# TASK
What is the number of lines in the data that hold the string "computer"? Reply with that number only.

── PROVIDED DATA

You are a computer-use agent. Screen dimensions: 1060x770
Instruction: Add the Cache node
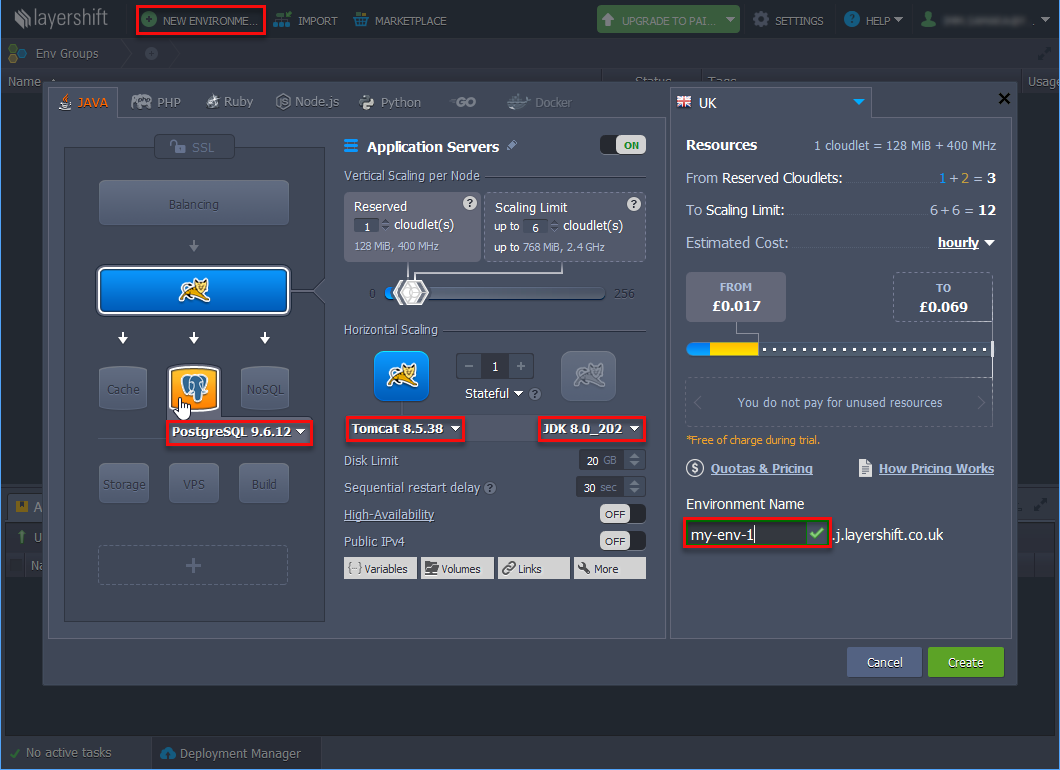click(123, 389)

────
── PROVIDED DATA

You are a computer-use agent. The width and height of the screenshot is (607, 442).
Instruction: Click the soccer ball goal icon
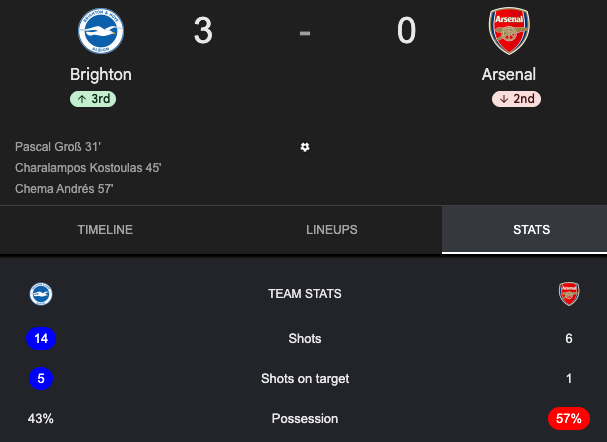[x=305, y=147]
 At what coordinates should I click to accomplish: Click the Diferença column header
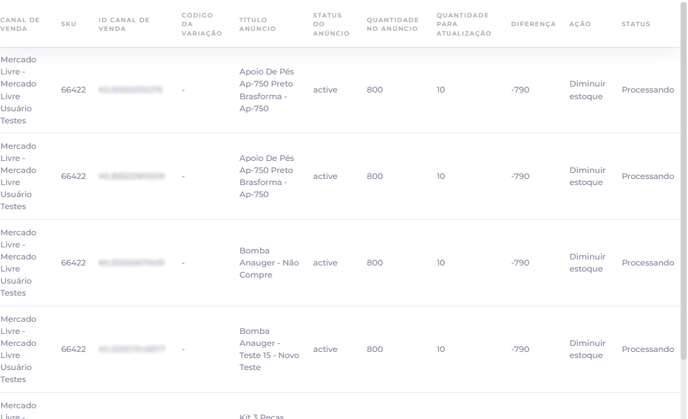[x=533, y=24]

────

# RESPONSE TO THIS TASK
2